(Work to complete) If a line in the records below includes the word "will", count it, then give the total and nothing else.
[Records provided Boundary: Start]
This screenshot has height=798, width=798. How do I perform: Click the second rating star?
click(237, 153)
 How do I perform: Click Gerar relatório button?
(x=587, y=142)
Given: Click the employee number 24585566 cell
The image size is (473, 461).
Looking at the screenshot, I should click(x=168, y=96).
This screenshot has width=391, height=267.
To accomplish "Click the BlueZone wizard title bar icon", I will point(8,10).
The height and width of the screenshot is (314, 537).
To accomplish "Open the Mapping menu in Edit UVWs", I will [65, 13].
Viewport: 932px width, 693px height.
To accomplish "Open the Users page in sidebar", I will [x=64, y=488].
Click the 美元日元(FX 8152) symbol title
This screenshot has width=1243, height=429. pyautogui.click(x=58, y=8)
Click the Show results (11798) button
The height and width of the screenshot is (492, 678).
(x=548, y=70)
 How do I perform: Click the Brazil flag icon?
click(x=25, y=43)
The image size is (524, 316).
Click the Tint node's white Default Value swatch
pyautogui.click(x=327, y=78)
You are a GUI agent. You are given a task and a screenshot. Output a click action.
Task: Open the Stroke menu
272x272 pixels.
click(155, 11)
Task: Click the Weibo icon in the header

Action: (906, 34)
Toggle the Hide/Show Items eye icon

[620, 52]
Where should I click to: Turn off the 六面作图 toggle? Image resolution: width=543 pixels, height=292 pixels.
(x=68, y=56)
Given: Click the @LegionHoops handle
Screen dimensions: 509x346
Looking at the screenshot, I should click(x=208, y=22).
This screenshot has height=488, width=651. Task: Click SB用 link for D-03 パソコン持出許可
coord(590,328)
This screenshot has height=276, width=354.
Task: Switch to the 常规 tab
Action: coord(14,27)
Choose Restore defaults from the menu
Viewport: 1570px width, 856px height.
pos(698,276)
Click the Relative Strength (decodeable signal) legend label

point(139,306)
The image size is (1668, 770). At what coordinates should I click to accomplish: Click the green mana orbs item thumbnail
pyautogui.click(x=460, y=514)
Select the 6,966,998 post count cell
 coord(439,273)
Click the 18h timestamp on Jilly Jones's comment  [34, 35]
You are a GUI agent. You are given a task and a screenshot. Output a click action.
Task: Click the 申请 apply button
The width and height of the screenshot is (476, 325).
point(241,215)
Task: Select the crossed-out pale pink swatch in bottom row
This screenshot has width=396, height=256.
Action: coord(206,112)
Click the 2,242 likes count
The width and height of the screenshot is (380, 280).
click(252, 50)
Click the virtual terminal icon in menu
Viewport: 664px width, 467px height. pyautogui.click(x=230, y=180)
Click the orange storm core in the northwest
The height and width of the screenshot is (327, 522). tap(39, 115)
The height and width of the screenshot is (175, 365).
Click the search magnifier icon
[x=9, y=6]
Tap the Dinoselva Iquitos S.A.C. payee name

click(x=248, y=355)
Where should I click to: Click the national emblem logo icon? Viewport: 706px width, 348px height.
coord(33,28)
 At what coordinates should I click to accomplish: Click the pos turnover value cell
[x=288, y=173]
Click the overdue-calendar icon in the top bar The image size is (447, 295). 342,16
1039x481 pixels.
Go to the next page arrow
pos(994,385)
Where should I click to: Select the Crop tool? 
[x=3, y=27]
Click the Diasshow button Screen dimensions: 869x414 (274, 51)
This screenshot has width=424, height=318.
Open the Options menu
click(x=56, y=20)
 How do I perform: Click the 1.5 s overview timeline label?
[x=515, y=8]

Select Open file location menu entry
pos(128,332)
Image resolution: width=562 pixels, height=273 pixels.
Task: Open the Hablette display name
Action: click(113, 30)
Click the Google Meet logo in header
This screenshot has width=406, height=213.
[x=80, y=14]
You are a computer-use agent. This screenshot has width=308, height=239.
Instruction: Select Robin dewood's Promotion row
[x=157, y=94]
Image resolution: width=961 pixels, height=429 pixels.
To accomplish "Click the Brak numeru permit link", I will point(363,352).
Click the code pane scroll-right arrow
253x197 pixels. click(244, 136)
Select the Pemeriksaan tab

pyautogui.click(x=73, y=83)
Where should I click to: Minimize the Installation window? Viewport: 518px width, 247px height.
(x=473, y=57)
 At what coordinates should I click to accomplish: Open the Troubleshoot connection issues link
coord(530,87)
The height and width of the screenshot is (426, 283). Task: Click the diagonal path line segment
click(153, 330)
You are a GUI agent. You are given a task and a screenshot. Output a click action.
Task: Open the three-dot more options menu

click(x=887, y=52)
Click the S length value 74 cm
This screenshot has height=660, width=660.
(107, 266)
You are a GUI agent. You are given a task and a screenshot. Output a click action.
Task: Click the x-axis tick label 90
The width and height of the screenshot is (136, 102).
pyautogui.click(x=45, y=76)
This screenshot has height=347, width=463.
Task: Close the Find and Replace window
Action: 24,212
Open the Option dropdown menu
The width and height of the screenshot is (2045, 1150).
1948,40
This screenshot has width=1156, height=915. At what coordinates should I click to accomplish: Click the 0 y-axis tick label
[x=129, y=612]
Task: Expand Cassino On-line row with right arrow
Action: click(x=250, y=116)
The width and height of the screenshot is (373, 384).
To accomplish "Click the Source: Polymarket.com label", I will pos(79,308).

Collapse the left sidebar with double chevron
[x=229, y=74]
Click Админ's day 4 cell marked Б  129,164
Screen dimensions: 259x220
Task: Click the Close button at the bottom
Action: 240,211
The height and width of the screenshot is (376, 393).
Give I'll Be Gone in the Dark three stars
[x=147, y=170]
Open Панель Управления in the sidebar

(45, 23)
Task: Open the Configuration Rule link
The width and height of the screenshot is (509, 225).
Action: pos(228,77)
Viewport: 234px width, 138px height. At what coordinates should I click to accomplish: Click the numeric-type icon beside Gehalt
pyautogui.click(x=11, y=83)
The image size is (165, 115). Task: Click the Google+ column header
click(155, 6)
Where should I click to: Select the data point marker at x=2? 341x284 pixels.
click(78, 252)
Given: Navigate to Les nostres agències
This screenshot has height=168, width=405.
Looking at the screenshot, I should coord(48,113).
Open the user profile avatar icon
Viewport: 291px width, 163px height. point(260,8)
[Records provided Boundary: End]
(Task response) 5